THINGS TO DO:
**a.** In the news article about Trump's former accountant, where did the accountant meet with a reporter?
**b.** Please continue the news article about Trump's former accountant from its last sentence.

It’s one of the first rules of accounting: Don’t talk about your personal clients.
Accountants and an attorney who represents accounting firms on Monday questioned the decision of a former accountant for Donald Trump to talk to The New York Times for a story that recounted how Trump had claimed a $916 million loss that could have allowed him to legally avoid paying federal income taxes for up to 18 years.
The Times said the 1995 tax returns that served as the basis for the story were mailed anonymously to them but that Trump’s former accountant, who was “initially reluctant to talk,” had confirmed their authenticity after meeting with a reporter in a South Florida bagel shop. The newspaper noted the semi-retired accountant also “readily explained an obvious anomaly in the way especially large numbers appeared on the New York tax document.”
IRS regulations, professional guidelines and ethic policies in nearly every case require tax preparers to obtain taxpayers’ permission before disclosing information for any reason other than preparing or filing returns. Exceptions are made for court orders or subpoenas.

Saved entries
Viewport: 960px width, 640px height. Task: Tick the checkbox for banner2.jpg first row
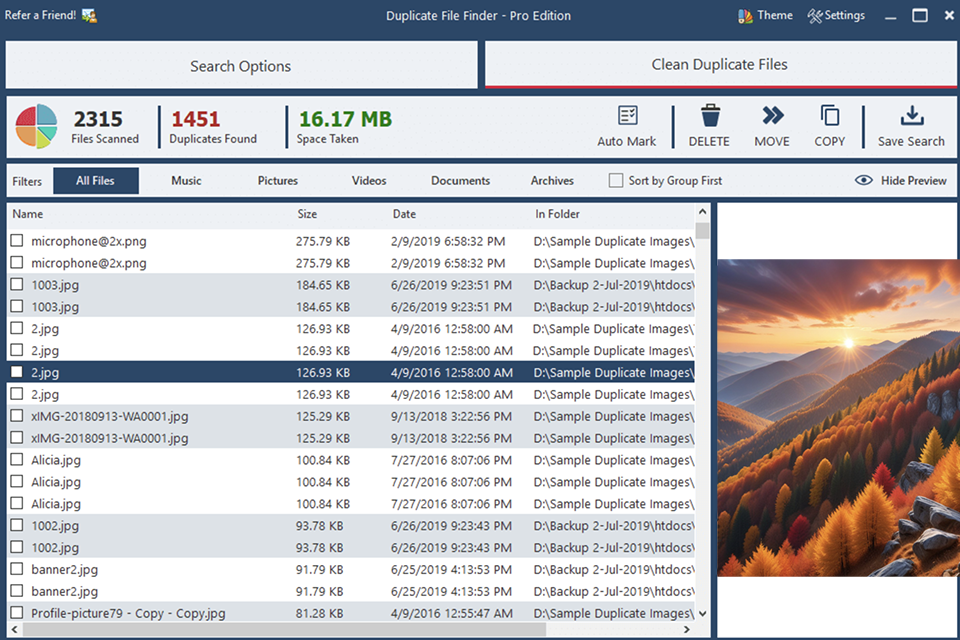[x=17, y=570]
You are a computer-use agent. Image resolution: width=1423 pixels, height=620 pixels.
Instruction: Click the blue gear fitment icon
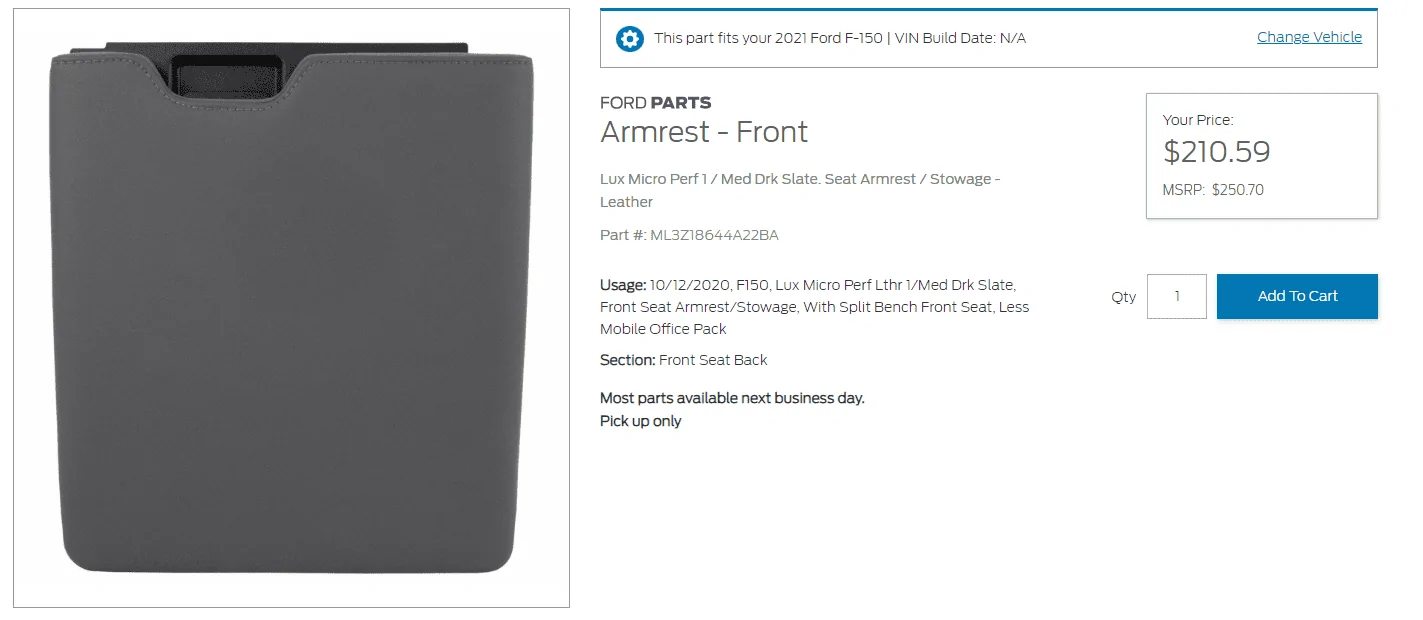629,39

EXPECTED RESULTS:
**a.** In a South Florida bagel shop.

**b.**
“You kind of say to yourself when you hear (an accountant) breached client confidentiality, ‘What were they thinking?’ ” Debra Cutler, a former chair of the New York State Society of Certified Public Accountants’ professional ethics committee, said of Trump’s former accountant. “Whether it’s a client or a former client, unless you get their permission you are potentially opening yourself to exposure.”
She said client confidentiality was “something that is core to us,” and was taught in initial courses and later reaffirmed during periodic ethics training.
“It’s one of the hallmarks in our profession,” she said.
The Trump campaign did not respond to a question about whether it had given approval to the accountant, Jack Mitnick, 80, who now lives in Florida.
The Times reported that a Trump attorney, Marc E. Kasowitz, emailed a letter that contends that printing the records would be illegal because Trump had not authorized their disclosure. Kasowitz also threatened “prompt initiation of appropriate legal action.”
In an appearance in Colorado on Monday, Trump referred to the documents as “an alleged tax filing from the 1990s,” and said he had “legally used the federal tax laws” to his benefit and felt obligated “to pay as little tax as legally possible.”
In Trump’s 1987 book, “The Art of the Deal,” he quoted Mitnick advising him on how the 1986 Tax Reform Act would legally reduce his taxes.
“Jack Mitnick, my accountant, calls to discuss the tax implications of a deal we’re doing. I ask him how bad he thinks the new federal tax law is going to be for real estate, since it eliminates a lot of current real-estate write-offs,” Trump and co-author Tony Schwartz wrote.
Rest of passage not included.